# TASK DIRECTIONS
The entries below must be returned exactly as they stand.

Stored data:
========================================================================

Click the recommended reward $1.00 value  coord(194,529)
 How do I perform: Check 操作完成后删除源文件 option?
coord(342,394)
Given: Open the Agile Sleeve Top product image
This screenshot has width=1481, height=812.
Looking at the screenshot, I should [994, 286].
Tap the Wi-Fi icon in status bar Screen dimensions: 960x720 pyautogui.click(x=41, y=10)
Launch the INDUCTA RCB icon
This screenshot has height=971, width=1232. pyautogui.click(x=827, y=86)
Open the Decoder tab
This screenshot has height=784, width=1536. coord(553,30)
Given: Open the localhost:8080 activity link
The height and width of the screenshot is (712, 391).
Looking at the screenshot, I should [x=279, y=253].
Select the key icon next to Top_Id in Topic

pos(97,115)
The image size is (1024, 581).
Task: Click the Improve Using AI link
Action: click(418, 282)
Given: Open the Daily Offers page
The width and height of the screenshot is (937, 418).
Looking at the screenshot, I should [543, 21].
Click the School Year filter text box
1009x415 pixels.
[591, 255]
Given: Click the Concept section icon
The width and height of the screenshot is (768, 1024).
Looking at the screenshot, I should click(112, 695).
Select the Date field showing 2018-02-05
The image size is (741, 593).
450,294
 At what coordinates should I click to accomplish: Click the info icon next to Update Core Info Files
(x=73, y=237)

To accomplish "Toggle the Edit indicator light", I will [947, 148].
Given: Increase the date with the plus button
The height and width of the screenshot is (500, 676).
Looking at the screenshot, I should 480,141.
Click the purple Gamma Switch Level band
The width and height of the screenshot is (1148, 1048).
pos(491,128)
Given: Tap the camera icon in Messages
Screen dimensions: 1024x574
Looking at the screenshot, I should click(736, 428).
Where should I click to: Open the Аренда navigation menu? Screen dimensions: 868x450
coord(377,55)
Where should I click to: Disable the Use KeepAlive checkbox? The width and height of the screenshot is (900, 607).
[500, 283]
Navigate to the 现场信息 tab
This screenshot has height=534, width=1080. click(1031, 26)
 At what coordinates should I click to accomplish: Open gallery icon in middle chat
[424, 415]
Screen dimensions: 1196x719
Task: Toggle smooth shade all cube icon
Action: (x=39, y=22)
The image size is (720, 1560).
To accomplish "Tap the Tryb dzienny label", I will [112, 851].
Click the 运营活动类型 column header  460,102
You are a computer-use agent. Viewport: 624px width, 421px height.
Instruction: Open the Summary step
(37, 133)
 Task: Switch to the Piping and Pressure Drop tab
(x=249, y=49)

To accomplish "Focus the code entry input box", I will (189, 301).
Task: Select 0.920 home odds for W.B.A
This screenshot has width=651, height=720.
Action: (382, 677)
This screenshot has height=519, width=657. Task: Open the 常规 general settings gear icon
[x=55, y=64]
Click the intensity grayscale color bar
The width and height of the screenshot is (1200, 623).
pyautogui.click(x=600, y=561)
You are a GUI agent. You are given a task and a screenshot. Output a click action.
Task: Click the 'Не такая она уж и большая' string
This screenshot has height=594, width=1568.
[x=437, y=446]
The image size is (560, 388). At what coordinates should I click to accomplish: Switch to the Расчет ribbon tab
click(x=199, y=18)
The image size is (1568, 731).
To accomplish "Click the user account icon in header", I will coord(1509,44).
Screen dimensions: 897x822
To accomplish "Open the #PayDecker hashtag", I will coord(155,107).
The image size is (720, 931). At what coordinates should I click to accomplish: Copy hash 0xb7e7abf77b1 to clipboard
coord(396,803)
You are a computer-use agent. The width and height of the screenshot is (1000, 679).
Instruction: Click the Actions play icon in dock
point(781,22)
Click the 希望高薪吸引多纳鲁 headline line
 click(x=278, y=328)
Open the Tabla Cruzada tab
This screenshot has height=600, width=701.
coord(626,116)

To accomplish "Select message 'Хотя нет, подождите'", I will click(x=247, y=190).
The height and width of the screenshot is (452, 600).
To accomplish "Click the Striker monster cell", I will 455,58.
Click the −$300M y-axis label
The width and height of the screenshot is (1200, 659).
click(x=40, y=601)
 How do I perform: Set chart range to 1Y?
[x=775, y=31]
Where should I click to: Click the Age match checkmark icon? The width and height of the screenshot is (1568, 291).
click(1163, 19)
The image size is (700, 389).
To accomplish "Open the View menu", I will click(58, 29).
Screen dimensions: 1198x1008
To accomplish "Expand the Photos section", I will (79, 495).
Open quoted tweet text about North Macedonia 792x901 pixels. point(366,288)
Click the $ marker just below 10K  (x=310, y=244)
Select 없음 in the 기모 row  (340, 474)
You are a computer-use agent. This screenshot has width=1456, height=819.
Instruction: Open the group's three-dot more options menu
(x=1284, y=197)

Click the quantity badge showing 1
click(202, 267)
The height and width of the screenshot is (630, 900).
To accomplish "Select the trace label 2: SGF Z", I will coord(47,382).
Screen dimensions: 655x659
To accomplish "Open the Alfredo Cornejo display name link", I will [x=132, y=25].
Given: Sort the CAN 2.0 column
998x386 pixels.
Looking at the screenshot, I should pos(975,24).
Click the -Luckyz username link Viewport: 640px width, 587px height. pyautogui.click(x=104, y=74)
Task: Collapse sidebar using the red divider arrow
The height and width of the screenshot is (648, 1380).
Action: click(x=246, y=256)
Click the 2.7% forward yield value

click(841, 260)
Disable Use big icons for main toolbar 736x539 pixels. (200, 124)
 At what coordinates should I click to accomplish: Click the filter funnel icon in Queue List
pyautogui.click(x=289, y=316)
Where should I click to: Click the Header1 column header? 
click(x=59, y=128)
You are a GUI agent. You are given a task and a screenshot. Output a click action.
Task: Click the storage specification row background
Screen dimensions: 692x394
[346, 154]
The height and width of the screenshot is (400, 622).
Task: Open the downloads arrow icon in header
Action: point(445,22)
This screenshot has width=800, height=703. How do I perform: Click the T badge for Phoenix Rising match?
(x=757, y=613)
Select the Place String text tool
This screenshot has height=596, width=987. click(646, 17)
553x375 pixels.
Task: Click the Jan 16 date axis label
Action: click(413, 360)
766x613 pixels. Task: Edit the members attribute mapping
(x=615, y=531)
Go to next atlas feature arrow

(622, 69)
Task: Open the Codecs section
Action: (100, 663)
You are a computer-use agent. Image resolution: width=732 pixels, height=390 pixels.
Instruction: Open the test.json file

========================================================================

# RESULT
Click the recommended reward $1.00 value  coord(194,529)
 How do I perform: Check 操作完成后删除源文件 option?
coord(342,394)
Given: Open the Agile Sleeve Top product image
This screenshot has width=1481, height=812.
Looking at the screenshot, I should [994, 286].
Tap the Wi-Fi icon in status bar Screen dimensions: 960x720 pyautogui.click(x=41, y=10)
Launch the INDUCTA RCB icon
This screenshot has height=971, width=1232. pyautogui.click(x=827, y=86)
Open the Decoder tab
This screenshot has height=784, width=1536. coord(553,30)
Given: Open the localhost:8080 activity link
The height and width of the screenshot is (712, 391).
Looking at the screenshot, I should [x=279, y=253].
Select the key icon next to Top_Id in Topic

pos(97,115)
The image size is (1024, 581).
Task: Click the Improve Using AI link
Action: click(418, 282)
Given: Open the Daily Offers page
The width and height of the screenshot is (937, 418).
Looking at the screenshot, I should [543, 21].
Click the School Year filter text box
1009x415 pixels.
[591, 255]
Given: Click the Concept section icon
The width and height of the screenshot is (768, 1024).
Looking at the screenshot, I should click(112, 695).
Select the Date field showing 2018-02-05
The image size is (741, 593).
450,294
 At what coordinates should I click to accomplish: Click the info icon next to Update Core Info Files
(x=73, y=237)

To accomplish "Toggle the Edit indicator light", I will [947, 148].
Given: Increase the date with the plus button
The height and width of the screenshot is (500, 676).
Looking at the screenshot, I should 480,141.
Click the purple Gamma Switch Level band
The width and height of the screenshot is (1148, 1048).
pos(491,128)
Given: Tap the camera icon in Messages
Screen dimensions: 1024x574
Looking at the screenshot, I should click(736, 428).
Where should I click to: Open the Аренда navigation menu? Screen dimensions: 868x450
coord(377,55)
Where should I click to: Disable the Use KeepAlive checkbox? The width and height of the screenshot is (900, 607).
[500, 283]
Navigate to the 现场信息 tab
This screenshot has height=534, width=1080. click(1031, 26)
 At what coordinates should I click to accomplish: Open gallery icon in middle chat
[424, 415]
Screen dimensions: 1196x719
Task: Toggle smooth shade all cube icon
Action: (x=39, y=22)
The image size is (720, 1560).
To accomplish "Tap the Tryb dzienny label", I will [112, 851].
Click the 运营活动类型 column header  460,102
You are a computer-use agent. Viewport: 624px width, 421px height.
Instruction: Open the Summary step
(37, 133)
 Task: Switch to the Piping and Pressure Drop tab
(x=249, y=49)

To accomplish "Focus the code entry input box", I will (189, 301).
Task: Select 0.920 home odds for W.B.A
This screenshot has width=651, height=720.
Action: (382, 677)
This screenshot has height=519, width=657. Task: Open the 常规 general settings gear icon
[x=55, y=64]
Click the intensity grayscale color bar
The width and height of the screenshot is (1200, 623).
pyautogui.click(x=600, y=561)
You are a GUI agent. You are given a task and a screenshot. Output a click action.
Task: Click the 'Не такая она уж и большая' string
This screenshot has height=594, width=1568.
[x=437, y=446]
The image size is (560, 388). At what coordinates should I click to accomplish: Switch to the Расчет ribbon tab
click(x=199, y=18)
The image size is (1568, 731).
To accomplish "Click the user account icon in header", I will coord(1509,44).
Screen dimensions: 897x822
To accomplish "Open the #PayDecker hashtag", I will coord(155,107).
The image size is (720, 931). At what coordinates should I click to accomplish: Copy hash 0xb7e7abf77b1 to clipboard
coord(396,803)
You are a computer-use agent. The width and height of the screenshot is (1000, 679).
Instruction: Click the Actions play icon in dock
point(781,22)
Click the 希望高薪吸引多纳鲁 headline line
 click(x=278, y=328)
Open the Tabla Cruzada tab
This screenshot has height=600, width=701.
coord(626,116)

To accomplish "Select message 'Хотя нет, подождите'", I will click(x=247, y=190).
The height and width of the screenshot is (452, 600).
To accomplish "Click the Striker monster cell", I will 455,58.
Click the −$300M y-axis label
The width and height of the screenshot is (1200, 659).
click(x=40, y=601)
 How do I perform: Set chart range to 1Y?
[x=775, y=31]
Where should I click to: Click the Age match checkmark icon? The width and height of the screenshot is (1568, 291).
click(1163, 19)
The image size is (700, 389).
To accomplish "Open the View menu", I will click(58, 29).
Screen dimensions: 1198x1008
To accomplish "Expand the Photos section", I will (79, 495).
Open quoted tweet text about North Macedonia 792x901 pixels. point(366,288)
Click the $ marker just below 10K  (x=310, y=244)
Select 없음 in the 기모 row  (340, 474)
You are a computer-use agent. This screenshot has width=1456, height=819.
Instruction: Open the group's three-dot more options menu
(x=1284, y=197)

Click the quantity badge showing 1
click(202, 267)
The height and width of the screenshot is (630, 900).
To accomplish "Select the trace label 2: SGF Z", I will coord(47,382).
Screen dimensions: 655x659
To accomplish "Open the Alfredo Cornejo display name link", I will [x=132, y=25].
Given: Sort the CAN 2.0 column
998x386 pixels.
Looking at the screenshot, I should pos(975,24).
Click the -Luckyz username link Viewport: 640px width, 587px height. pyautogui.click(x=104, y=74)
Task: Collapse sidebar using the red divider arrow
The height and width of the screenshot is (648, 1380).
Action: click(x=246, y=256)
Click the 2.7% forward yield value

click(841, 260)
Disable Use big icons for main toolbar 736x539 pixels. (200, 124)
 At what coordinates should I click to accomplish: Click the filter funnel icon in Queue List
pyautogui.click(x=289, y=316)
Where should I click to: Click the Header1 column header? 
click(x=59, y=128)
You are a GUI agent. You are given a task and a screenshot. Output a click action.
Task: Click the storage specification row background
Screen dimensions: 692x394
[346, 154]
The height and width of the screenshot is (400, 622).
Task: Open the downloads arrow icon in header
Action: point(445,22)
This screenshot has width=800, height=703. How do I perform: Click the T badge for Phoenix Rising match?
(x=757, y=613)
Select the Place String text tool
This screenshot has height=596, width=987. click(646, 17)
553x375 pixels.
Task: Click the Jan 16 date axis label
Action: click(413, 360)
766x613 pixels. Task: Edit the members attribute mapping
(x=615, y=531)
Go to next atlas feature arrow

(622, 69)
Task: Open the Codecs section
Action: (100, 663)
You are a computer-use agent. Image resolution: width=732 pixels, height=390 pixels.
Instruction: Open the test.json file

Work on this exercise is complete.